### Data for review ###
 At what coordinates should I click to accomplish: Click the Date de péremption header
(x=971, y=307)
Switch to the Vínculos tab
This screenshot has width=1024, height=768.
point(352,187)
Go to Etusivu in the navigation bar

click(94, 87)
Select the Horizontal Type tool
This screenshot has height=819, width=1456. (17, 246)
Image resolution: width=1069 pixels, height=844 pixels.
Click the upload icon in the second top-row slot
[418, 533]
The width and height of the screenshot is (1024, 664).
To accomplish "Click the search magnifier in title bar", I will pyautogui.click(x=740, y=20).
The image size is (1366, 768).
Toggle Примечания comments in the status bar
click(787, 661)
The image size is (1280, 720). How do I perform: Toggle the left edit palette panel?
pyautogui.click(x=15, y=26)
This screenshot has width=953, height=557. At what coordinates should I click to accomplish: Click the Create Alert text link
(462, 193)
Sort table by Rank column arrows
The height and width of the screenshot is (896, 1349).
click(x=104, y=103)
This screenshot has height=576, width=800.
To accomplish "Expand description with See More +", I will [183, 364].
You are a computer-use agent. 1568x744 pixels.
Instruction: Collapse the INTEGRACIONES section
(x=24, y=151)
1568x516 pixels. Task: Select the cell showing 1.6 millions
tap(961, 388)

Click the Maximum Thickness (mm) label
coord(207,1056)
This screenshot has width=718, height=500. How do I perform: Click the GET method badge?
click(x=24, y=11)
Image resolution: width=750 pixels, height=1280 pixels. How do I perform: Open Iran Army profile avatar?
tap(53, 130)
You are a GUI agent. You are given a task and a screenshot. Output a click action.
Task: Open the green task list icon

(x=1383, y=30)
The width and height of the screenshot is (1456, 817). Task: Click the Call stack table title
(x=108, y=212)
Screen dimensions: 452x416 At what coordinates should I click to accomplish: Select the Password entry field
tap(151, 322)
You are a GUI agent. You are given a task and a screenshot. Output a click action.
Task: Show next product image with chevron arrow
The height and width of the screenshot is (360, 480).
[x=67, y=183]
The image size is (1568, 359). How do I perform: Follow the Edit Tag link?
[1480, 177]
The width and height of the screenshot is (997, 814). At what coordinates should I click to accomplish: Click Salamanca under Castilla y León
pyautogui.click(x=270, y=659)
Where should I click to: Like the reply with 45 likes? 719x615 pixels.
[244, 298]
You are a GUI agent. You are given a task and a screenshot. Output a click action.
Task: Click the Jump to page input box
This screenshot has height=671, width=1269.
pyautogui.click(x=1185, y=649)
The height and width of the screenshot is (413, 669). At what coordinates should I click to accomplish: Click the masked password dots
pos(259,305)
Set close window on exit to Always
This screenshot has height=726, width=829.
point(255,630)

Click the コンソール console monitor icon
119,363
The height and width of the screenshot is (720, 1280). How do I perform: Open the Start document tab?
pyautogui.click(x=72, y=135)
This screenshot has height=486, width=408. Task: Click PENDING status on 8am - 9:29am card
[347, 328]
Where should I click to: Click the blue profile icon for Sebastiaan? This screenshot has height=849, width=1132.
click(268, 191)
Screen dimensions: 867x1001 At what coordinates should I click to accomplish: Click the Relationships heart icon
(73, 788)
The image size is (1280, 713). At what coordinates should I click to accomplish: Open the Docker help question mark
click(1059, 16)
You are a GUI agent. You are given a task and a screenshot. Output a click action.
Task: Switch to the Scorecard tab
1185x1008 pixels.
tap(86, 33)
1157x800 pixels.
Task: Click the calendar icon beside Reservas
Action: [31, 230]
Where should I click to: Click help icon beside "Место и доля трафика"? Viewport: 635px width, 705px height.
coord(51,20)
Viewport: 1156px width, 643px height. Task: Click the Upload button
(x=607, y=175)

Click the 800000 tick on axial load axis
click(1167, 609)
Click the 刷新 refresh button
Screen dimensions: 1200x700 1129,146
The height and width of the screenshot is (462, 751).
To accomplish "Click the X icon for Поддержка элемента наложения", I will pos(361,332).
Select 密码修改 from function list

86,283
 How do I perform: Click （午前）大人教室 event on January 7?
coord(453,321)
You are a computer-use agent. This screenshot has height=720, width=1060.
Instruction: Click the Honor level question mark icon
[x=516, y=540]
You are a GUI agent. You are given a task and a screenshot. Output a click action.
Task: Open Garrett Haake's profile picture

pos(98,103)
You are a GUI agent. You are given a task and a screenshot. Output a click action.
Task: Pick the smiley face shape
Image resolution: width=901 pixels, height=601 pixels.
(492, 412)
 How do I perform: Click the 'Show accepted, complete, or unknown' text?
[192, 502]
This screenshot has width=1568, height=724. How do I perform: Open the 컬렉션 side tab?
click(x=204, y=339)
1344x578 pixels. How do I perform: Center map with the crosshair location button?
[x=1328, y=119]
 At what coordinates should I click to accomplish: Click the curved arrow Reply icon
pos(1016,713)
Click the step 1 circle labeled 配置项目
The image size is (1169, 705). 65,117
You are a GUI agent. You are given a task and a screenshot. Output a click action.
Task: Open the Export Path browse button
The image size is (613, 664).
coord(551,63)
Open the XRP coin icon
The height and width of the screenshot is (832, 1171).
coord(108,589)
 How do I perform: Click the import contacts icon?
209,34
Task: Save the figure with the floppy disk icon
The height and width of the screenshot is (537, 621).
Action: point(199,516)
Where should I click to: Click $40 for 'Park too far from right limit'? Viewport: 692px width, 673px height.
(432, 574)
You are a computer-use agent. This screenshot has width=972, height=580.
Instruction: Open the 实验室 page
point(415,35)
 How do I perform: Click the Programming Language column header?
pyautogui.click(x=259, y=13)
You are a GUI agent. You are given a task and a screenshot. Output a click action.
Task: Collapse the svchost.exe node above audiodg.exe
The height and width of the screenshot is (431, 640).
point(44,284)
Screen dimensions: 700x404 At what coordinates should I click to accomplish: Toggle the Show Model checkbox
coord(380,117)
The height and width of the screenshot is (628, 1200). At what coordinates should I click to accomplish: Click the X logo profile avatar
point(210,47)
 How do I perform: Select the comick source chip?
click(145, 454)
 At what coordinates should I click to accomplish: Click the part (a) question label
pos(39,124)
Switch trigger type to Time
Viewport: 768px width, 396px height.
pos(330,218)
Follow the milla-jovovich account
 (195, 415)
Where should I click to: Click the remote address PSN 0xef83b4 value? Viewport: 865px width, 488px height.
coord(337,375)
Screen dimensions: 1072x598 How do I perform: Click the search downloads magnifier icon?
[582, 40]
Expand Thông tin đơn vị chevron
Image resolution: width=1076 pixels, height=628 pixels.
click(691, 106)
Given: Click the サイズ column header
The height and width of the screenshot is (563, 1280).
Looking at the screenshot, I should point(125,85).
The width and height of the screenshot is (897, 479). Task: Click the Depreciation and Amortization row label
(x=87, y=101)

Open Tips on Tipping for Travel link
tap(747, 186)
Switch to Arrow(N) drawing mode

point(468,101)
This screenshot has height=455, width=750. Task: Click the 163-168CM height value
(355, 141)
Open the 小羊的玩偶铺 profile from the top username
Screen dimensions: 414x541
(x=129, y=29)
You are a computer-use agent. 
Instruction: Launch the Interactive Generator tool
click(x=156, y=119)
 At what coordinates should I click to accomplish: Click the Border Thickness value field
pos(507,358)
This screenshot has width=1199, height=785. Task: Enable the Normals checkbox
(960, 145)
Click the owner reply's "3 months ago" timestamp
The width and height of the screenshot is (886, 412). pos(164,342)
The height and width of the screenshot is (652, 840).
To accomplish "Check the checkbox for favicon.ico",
###
Word for word, reproduce the listing from its first line through the line that has "The width and height of the screenshot is (1024, 664)." in it, and go no further.

 At what coordinates should I click to accomplish: Click the Date de péremption header
(x=971, y=307)
Switch to the Vínculos tab
This screenshot has width=1024, height=768.
point(352,187)
Go to Etusivu in the navigation bar

click(94, 87)
Select the Horizontal Type tool
This screenshot has height=819, width=1456. (17, 246)
Image resolution: width=1069 pixels, height=844 pixels.
Click the upload icon in the second top-row slot
[418, 533]
The width and height of the screenshot is (1024, 664).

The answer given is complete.